Countless times a day, I’ll catch myself speaking negatively to myself. If I forget to do something? I berate myself for not checking my to-do list. If something doesn’t go as planned? I get disappointed for overlooking details—no matter how minor they might be.
And when it comes to looking back at my past? Well, I can easily dole out extensive self-help lectures on the could haves, should haves and would haves at any given moment.
Even though I believe everything happens for a reason, I can still get sucked into a whirlpool of negativity instead of gracefully moving forward with the tides of life.
Oh, and even better? I have a knack for exaggerating these situations to epic proportions worthy of a mini-series, soap opera or Tolstoy novel!
On good days, we can take these experiences, see what failed and make changes in the way we think, act and choose. We recognize the lesson and do our best to learn from it in a way that can help us be better and live smarter.
That’s a beautiful thing.
When friends or family members come to us for guidance, we often use that knowledge in offering advice. We remember where we have been or where they have been to give the best help possible. We listen objectively, share suggestions in a loving way and are patient with them as they work out their difficulties.
We are kind.
We know what kindness is. We practice acts of kindness regularly with family, friends, partners, colleagues, strangers, and children…
But are we being kind to ourselves?
“Stop beating yourself up about things from your past. Instead of slapping your forehead and asking, ‘What was I thinking,’ breath and ask yourself the kinder question, ‘What was I learning?” – Karen Salmansohn
Somehow, when it comes to doing this same work for ourselves, we fail miserably. We know we can look to our experiences to see how we can better ourselves in the present and the future; the problem is we rarely look back with hindsight.
Yes, time can heal all wounds, but time can also make us warm memories in a way that doesn’t serve us.
Often when we reflect on our choices, we beat ourselves up for the decisions we made, instead of looking for the lesson. We talk to ourselves harshly, using words we would never think to say to someone we love, instead of being kind. We see our missteps, mishaps, and misunderstandings as gigantic failures, even if they’re not.
Instead of walking away from these thoughts feeling resolved or motivated, we feel depleted and hopeless.
We do this without realizing it, and when we do this too much, we may start to believe the things we are saying.
“Be kind to yourself. It’s hard to be happy when someone is mean to you all the time.”
The more these thoughts swirl around, repeating, questioning and criticizing, the more the situation gets blown out of proportion, which creates more unrest, more chaos.
Navigating through life’s twists and turns can be difficult at times, but maybe we can make it a little easier.

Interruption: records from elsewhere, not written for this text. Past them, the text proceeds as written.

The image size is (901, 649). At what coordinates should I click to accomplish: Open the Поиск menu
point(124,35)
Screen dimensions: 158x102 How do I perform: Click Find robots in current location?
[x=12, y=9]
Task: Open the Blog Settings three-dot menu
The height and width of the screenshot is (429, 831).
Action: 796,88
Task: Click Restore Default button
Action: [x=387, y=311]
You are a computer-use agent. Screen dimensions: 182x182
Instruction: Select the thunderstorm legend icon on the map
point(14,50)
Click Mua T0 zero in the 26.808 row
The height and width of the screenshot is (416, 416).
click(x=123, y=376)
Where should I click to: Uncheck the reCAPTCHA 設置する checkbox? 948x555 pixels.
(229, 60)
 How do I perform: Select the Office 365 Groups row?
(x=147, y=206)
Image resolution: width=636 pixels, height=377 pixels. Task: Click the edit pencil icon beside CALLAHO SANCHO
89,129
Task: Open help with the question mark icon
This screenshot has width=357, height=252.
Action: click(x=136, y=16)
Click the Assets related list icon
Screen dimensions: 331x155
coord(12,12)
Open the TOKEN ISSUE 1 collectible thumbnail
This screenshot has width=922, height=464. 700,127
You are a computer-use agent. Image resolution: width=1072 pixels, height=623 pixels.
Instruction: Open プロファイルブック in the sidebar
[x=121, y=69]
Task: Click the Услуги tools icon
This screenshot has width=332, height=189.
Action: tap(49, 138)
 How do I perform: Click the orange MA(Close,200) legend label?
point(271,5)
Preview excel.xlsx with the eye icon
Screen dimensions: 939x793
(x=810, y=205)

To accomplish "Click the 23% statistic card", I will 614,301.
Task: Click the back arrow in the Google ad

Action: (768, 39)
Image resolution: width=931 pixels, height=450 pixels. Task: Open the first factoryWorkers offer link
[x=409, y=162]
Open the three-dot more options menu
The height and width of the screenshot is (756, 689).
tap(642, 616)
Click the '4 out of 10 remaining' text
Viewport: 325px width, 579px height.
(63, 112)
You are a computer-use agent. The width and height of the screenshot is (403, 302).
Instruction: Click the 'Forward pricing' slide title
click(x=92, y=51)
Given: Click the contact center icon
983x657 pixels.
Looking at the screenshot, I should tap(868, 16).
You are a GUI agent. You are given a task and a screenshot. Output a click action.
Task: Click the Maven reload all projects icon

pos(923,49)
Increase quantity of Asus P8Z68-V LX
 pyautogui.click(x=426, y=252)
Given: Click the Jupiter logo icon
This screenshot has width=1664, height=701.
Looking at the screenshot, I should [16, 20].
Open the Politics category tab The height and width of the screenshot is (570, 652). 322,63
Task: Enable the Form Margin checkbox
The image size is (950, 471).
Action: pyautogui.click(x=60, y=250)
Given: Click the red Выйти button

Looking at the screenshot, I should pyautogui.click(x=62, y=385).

There is no doubt that our struggles can help us learn and grow, but only if we treat ourselves with kindness, we bestow on others.
You know that thing you keep beating yourself up for? The one that happened a decade ago, months ago or even just a week ago?
Let it go — practice hindsight.
Forgive yourself for the things that have happened. Find the lesson, learn and move on. Be grateful for the chance to do it differently the next time around. Look for the humor in life’s twists and turns. Laugh about the absurdities.
Most importantly, cut yourself some slack and treat yourself the way you would treat others.
After all, the way you treat yourself sets the stage for how others will treat, respond and react to you.
Why not make the stage a peaceful, positive, loving and kind one?